(Beginning of DATASET RECORDS)
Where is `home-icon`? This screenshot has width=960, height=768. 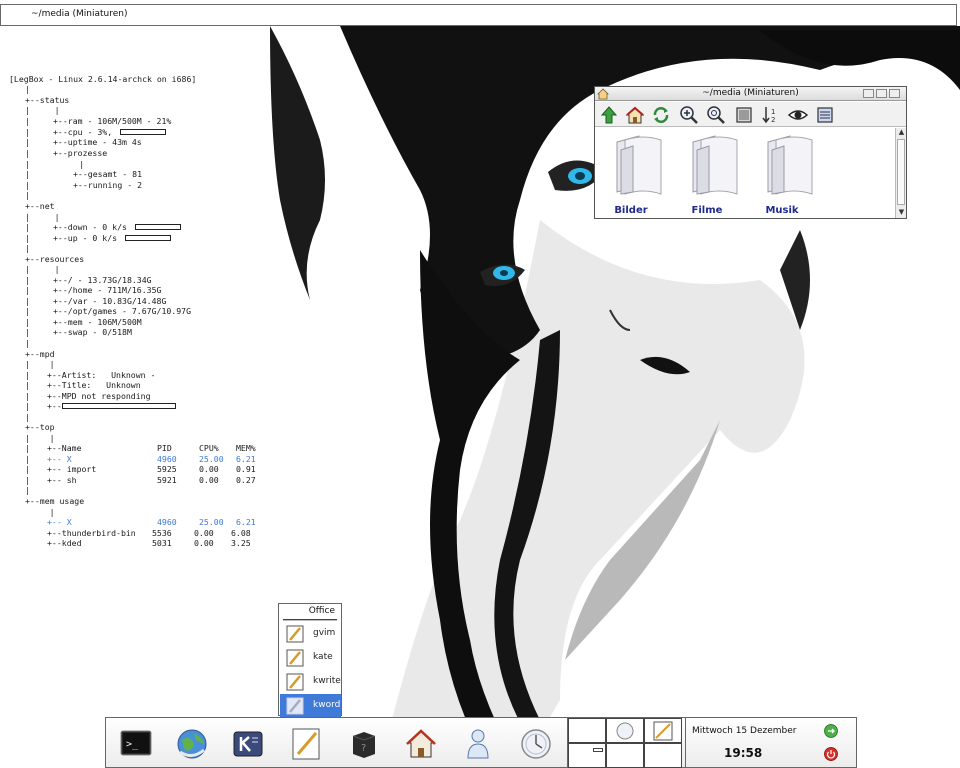 home-icon is located at coordinates (635, 115).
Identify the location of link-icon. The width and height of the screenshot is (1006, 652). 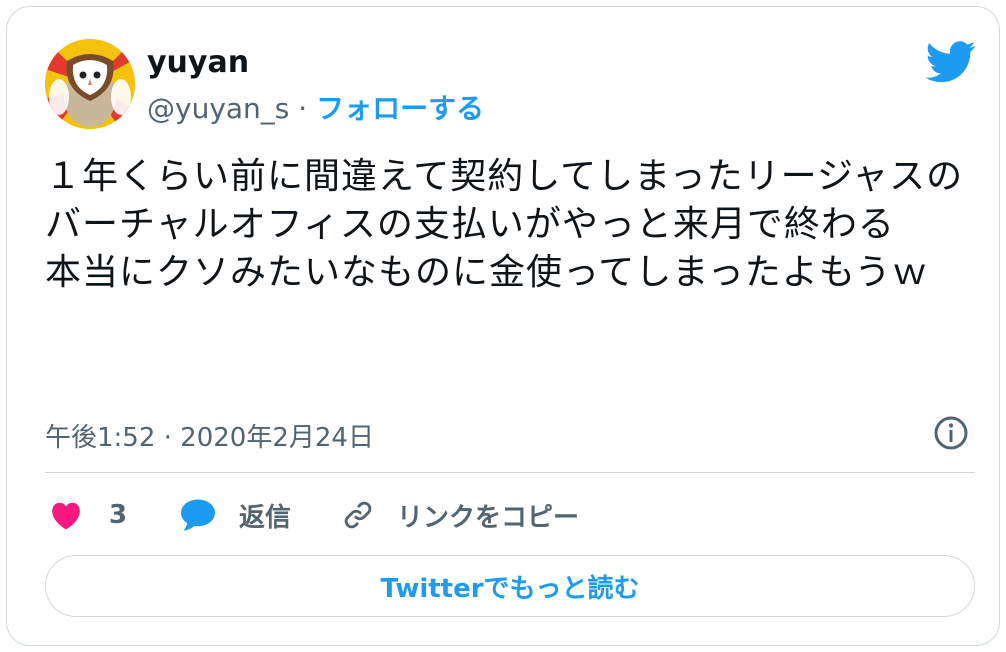
(358, 515).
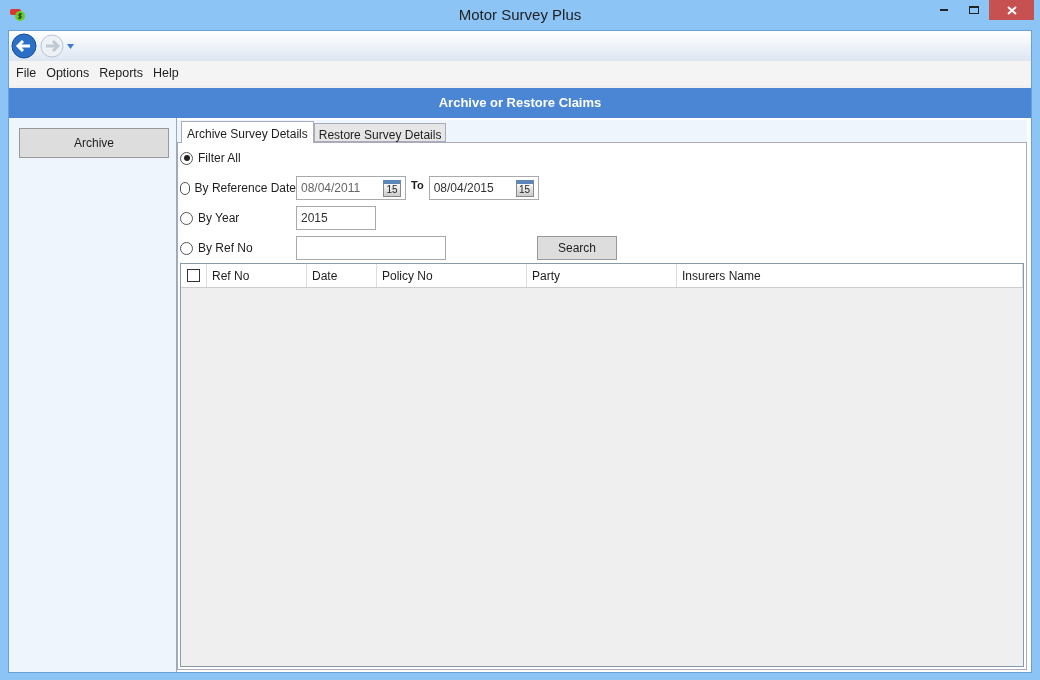 Image resolution: width=1040 pixels, height=680 pixels. What do you see at coordinates (68, 73) in the screenshot?
I see `menu-item: Options` at bounding box center [68, 73].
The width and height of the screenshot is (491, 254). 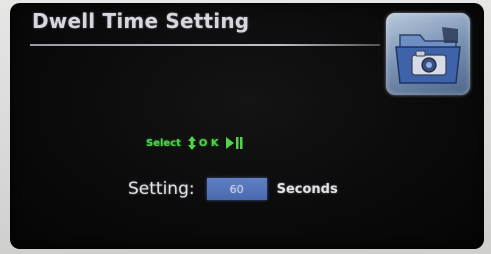 I want to click on title-divider, so click(x=205, y=45).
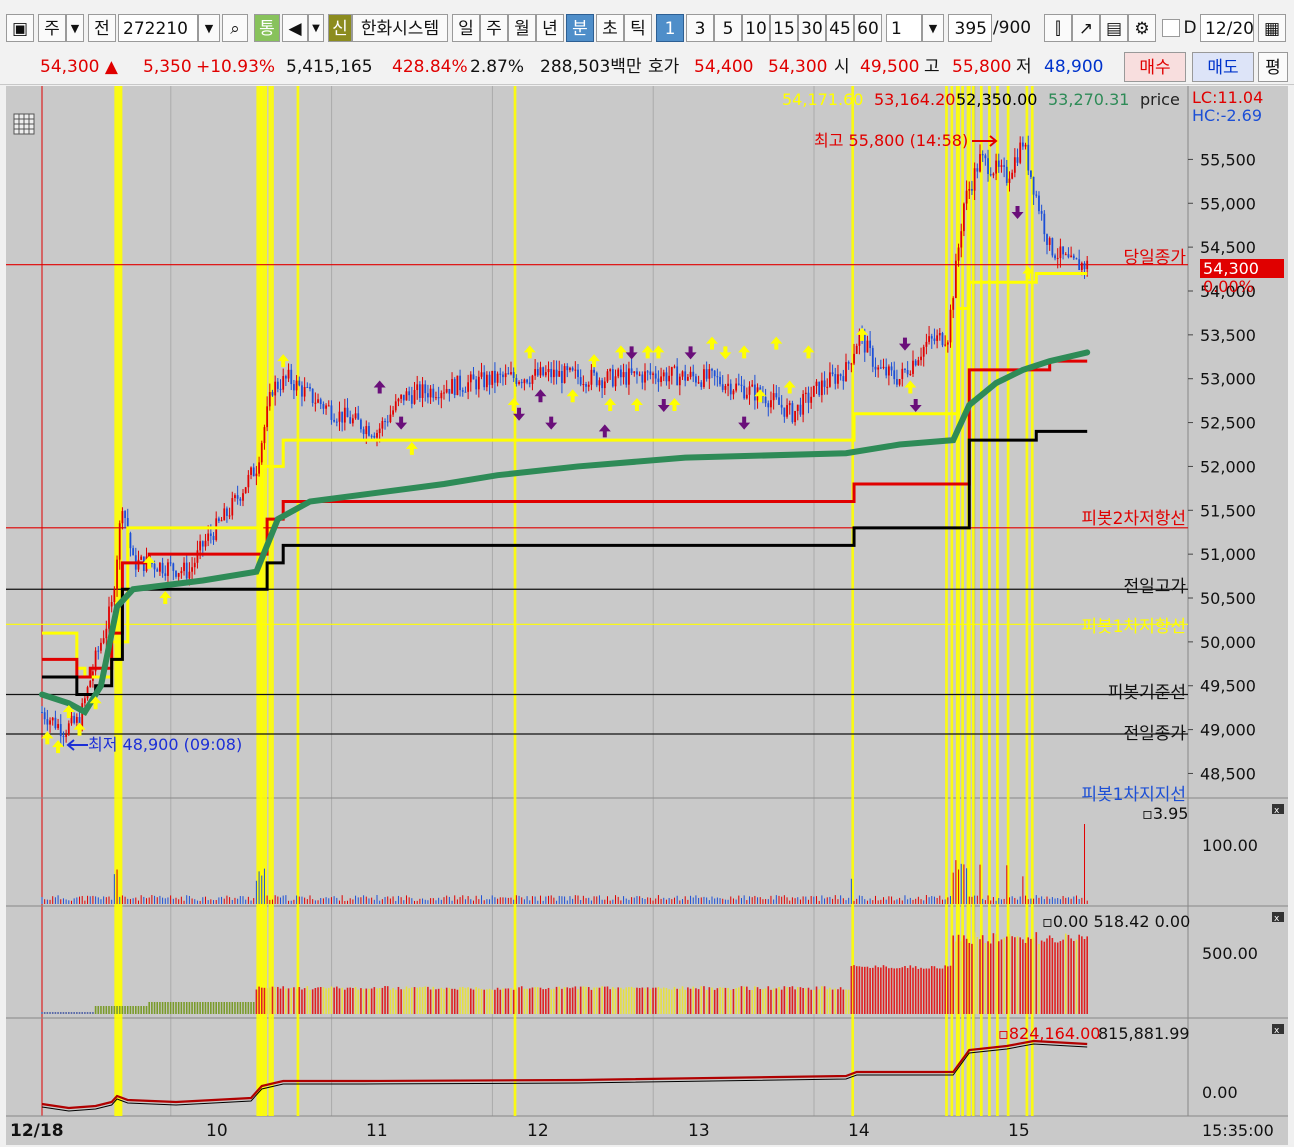 This screenshot has width=1294, height=1147. Describe the element at coordinates (316, 28) in the screenshot. I see `speaker-dropdown-icon: ▼` at that location.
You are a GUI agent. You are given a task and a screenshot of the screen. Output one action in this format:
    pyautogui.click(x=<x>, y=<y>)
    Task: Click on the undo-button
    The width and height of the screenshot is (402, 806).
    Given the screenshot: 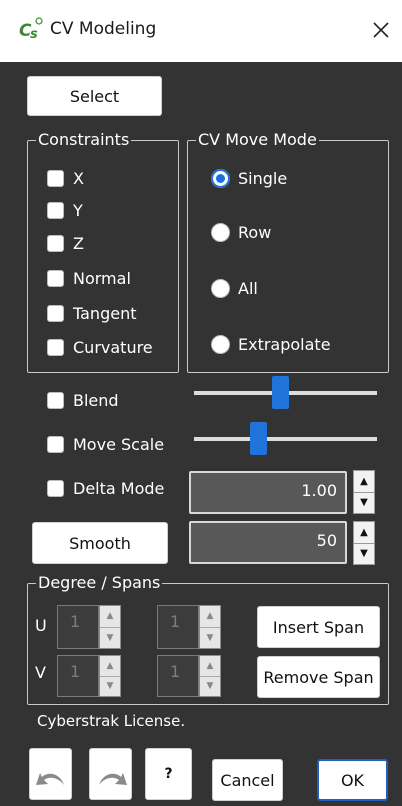 What is the action you would take?
    pyautogui.click(x=50, y=774)
    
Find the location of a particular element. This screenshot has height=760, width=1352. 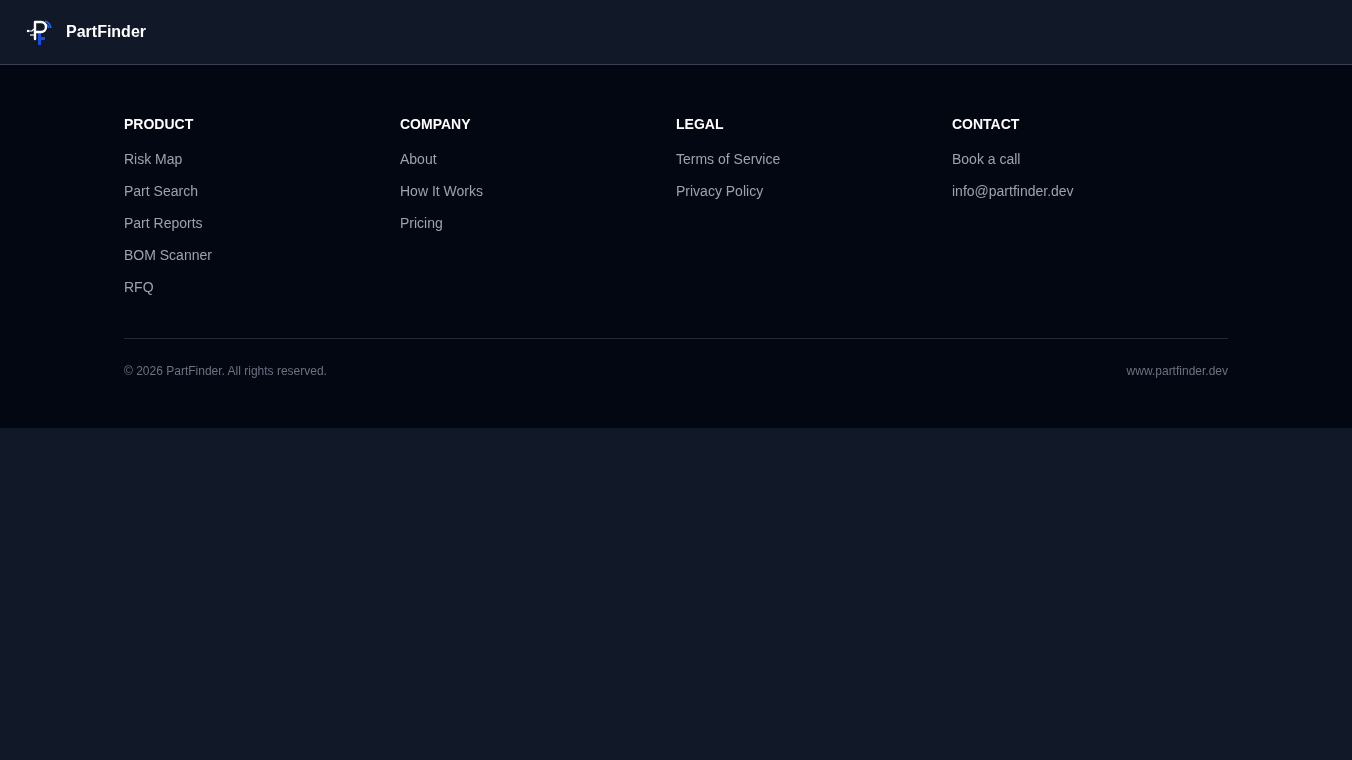

column-heading: CONTACT is located at coordinates (986, 124).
(End of DATASET RECORDS)
TASK DESCRIPTION:
Return the stretch of data from the line containing "Find the location" through the end of the data, both ends included, repeating those lines exactly. Leave the pictures out of your answer.

WORKED SOLUTION:
Find the location of a particular element. This screenshot has height=760, width=1352. 

column-heading: CONTACT is located at coordinates (986, 124).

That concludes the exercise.